HTML overtakes Markdown as AI agents demand richer interfaces

May 18, 2026 · Lenny's Podcast
🎧 PodShort 36 min squeezed to 2 AI SprinklerAS AI / ML New
Episode artwork
Tharik
Works on Claude Code at Anthropic
Lenny's Podcast
36 min squeezed to 2
Full episode from Lenny's Podcast
Quotable Moments

This is not even personal software. It's like micro-software on top of micro-software.

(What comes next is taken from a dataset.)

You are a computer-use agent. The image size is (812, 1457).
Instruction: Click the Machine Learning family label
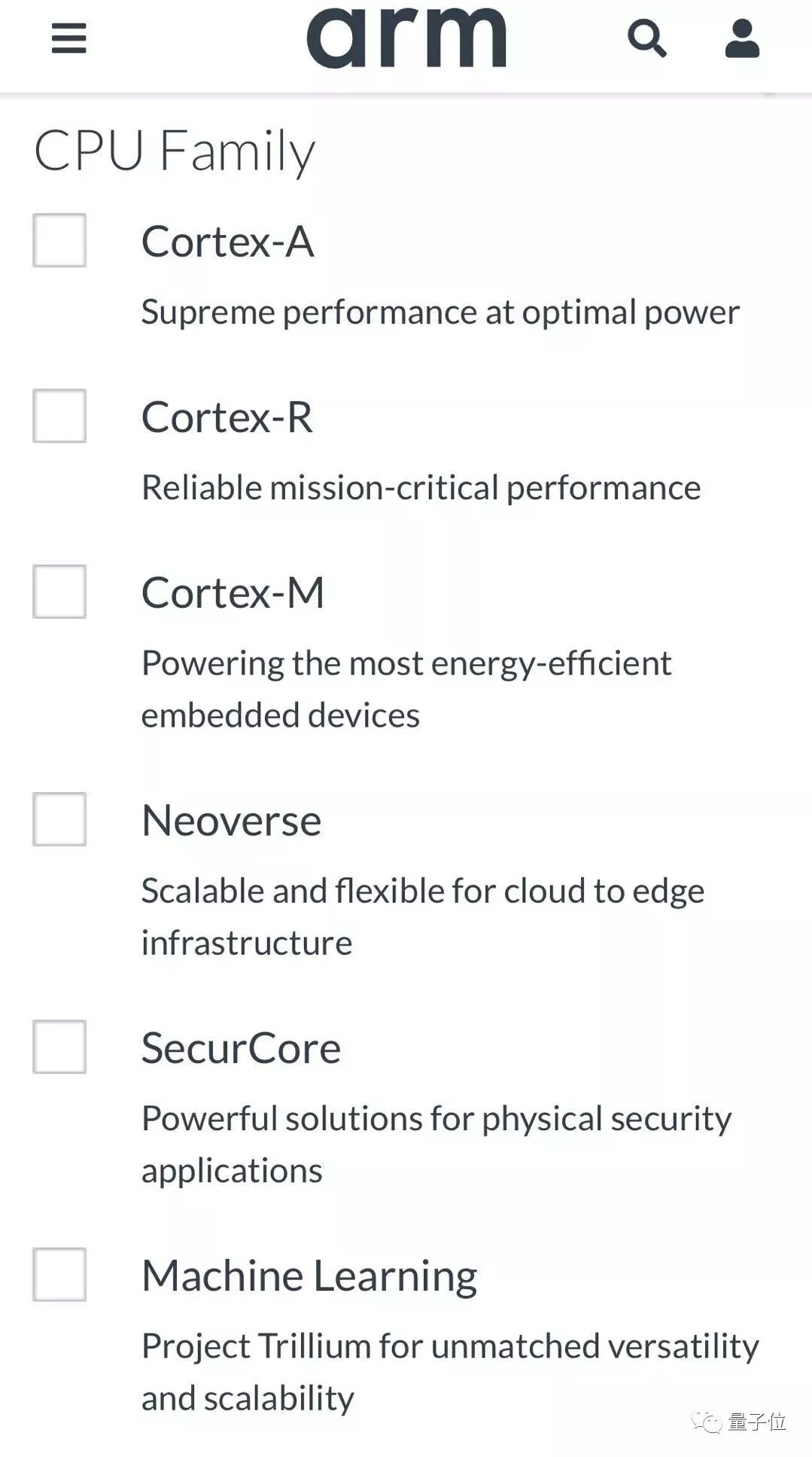(x=309, y=1276)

I believe in you and trust you! Exclamation, exclamation, exclamation. I'm like, truly, I know you are capable and I believe in you to make these decisions.

Key Insights
  • While Markdown was popular for interacting with AI agents, increasing plan lengths made them unreadable, hindering oversight. However, plans, PRDs, and specs still matter for effective AI interaction.
  • AI models are essentially 'compute allocators,' meaning users must decide what's worthwhile to spend compute time on, as agents can incur significant costs for complex tasks.
  • HTML is emerging as the 'new Markdown' for AI agents, offering a richer, more visual communication medium compared to plain text, especially as agent interactions become more complex.
  • HTML allows agents to generate interactive, custom user interfaces and visual mockups (micro-software) within plans, enabling users to engage directly with and refine the agent's output for higher quality results.
  • When prompting AI, it's crucial to find a balance: provide enough information to get what you want, but avoid over-constraining the model, allowing it flexibility to provide broader context and solutions.
  • The ability to generate and consume content with AI at near-zero functional cost means rigid document structures (like PRDs and specs) are less necessary, allowing for more flexible and adaptable content creation.
  • HTML makes it possible to create 'living design systems' and 'living design repositories' directly within code, allowing for component visualization, variation testing, and real-time updates for developers, marketers, and designers.
  • The output of AI agents is increasingly focused on generating many 'tokens' for dashboards, custom interfaces, and interactive plans rather than just production code, allowing users to better define and refine their desired outcomes.
Metrics Mentioned
  • 8 hours (Duration Claude can run for a task, implying associated compute costs.)
  • 500 bucks (The cost Claude can spend on a task, highlighting that users are 'compute allocators'.)
  • 1000-line Markdown file (An example of an excessively long and unreadable plan generated by AI agents.)
  • 1% (The amount of tokens produced that go into production code, versus other tokens for dashboards, custom interfaces, etc.)

RevBots.ai View:

  • AI Sprinkler teams bolt on HTML generators without full workflow integration.
  • ARM-stage teams would treat AI as compute allocators with cost-aware protocols.
  • Visual planning artifacts could bridge gaps between RevOps and product teams.